There are certain pages that do not live in Wagtail or are impacted by changes on another page (imagine our newsroom page that lists titles of other pages) or another process (imagine data from Socrata gets updated) and thus will display outdated content until the page's time to live (TTL) has expired, a deploy has happened, or if someone manually invalidates that page. Our default TTL is 24 hours.

Checking the cache state of a URL

To get the current cache state of a URL (perhaps to see if that URL has been invalidated), you can use the following curl command to check the X-Cache header:

curl -sI -H "Pragma: akamai-x-cache-on" https://beta.consumerfinance.gov | grep "X-Cache"

It will return something like:

X-Cache: TCP_HIT from a23-46-239-53.deploy.akamaitechnologies.com (AkamaiGHost/9.5.4-24580776) (-)

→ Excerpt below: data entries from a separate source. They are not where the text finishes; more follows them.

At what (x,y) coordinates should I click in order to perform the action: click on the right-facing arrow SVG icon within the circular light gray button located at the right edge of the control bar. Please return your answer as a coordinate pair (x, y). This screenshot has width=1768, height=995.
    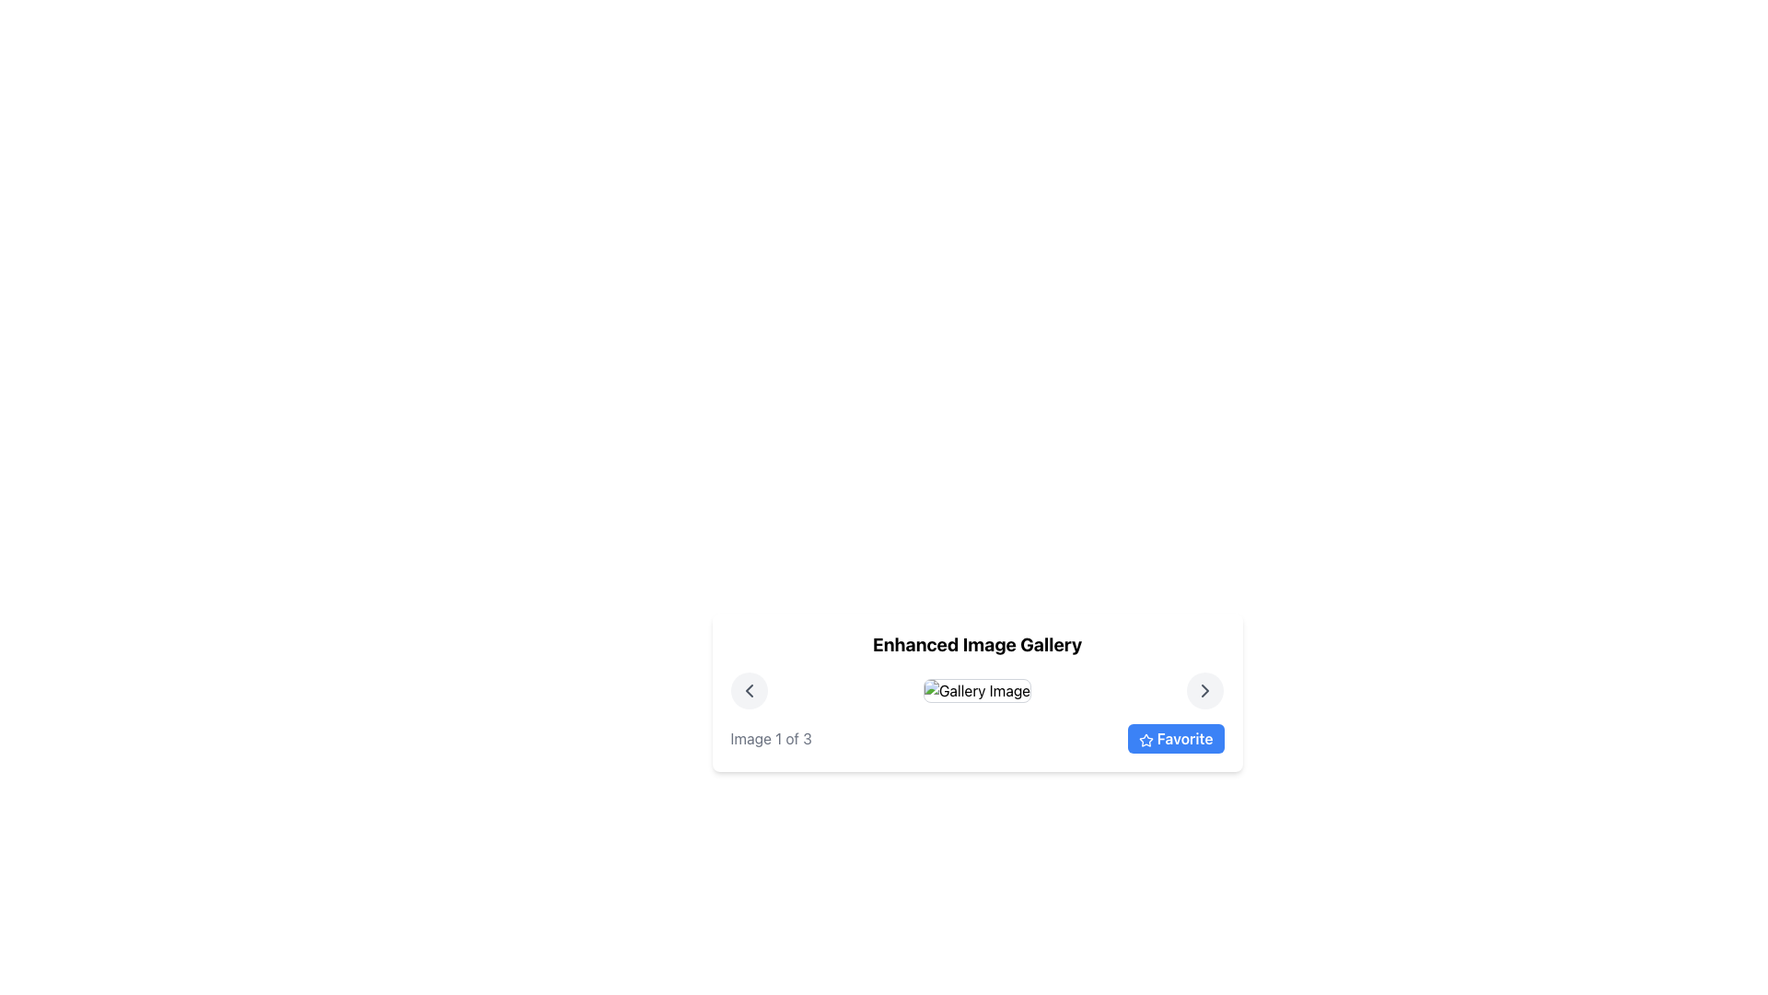
    Looking at the image, I should click on (1205, 690).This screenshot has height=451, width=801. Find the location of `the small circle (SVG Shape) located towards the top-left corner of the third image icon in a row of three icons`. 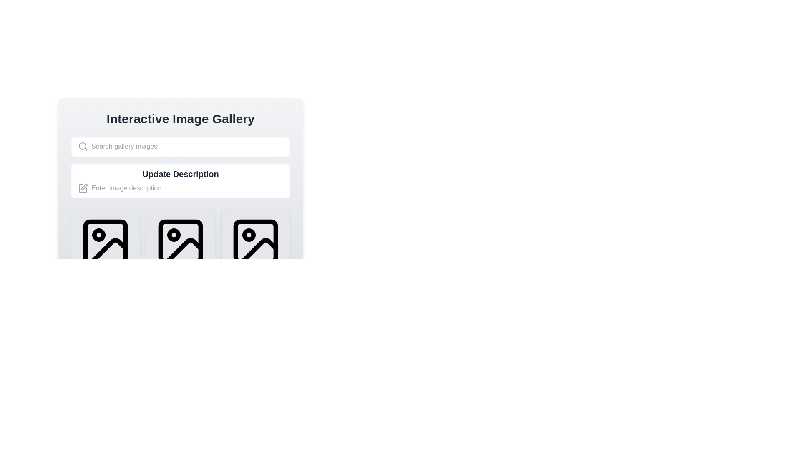

the small circle (SVG Shape) located towards the top-left corner of the third image icon in a row of three icons is located at coordinates (248, 235).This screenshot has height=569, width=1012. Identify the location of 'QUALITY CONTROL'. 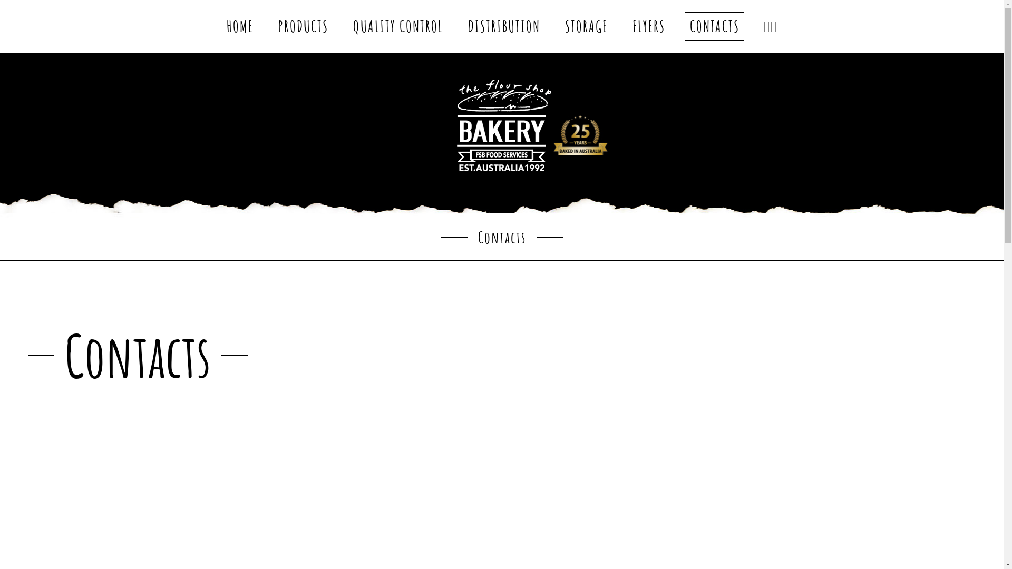
(398, 26).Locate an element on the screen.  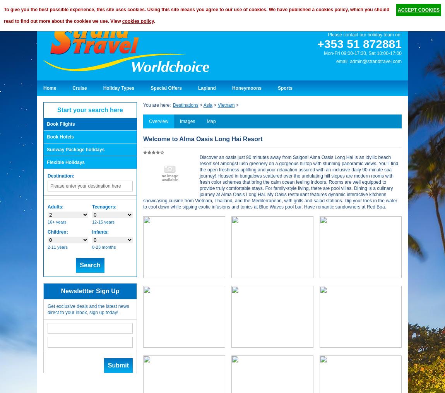
'Sunway Package holidays' is located at coordinates (75, 149).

The possible cache state values are:

  • TCP_HIT: The object was fresh in cache and object from disk cache.
  • TCP_MISS: The object was not in cache, server fetched object from origin.
  • TCP_REFRESH_HIT: The object was stale in cache and we successfully refreshed with the origin on an If-modified-Since request.
  • TCP_REFRESH_MISS: Object was stale in cache and refresh obtained a new object from origin in response to our IF-Modified-Since request.
  • TCP_REFRESH_FAIL_HIT: Object was stale in cache and we failed on refresh (couldn't reach origin) so we served the stale object.
  • TCP_IMS_HIT: IF-Modified-Since request from client and object was fresh in cache and served.
  • TCP_NEGATIVE_HIT: Object previously returned a "not found" (or any other negatively cacheable response) and that cached response was a hit for this new request.
  • TCP_MEM_HIT: Object was on disk and in the memory cache. Server served it without hitting the disk.
  • TCP_DENIED: Denied access to the client for whatever reason.
  • TCP_COOKIE_DENY: Denied access on cookie authentication (if centralized or decentralized authorization feature is being used in config).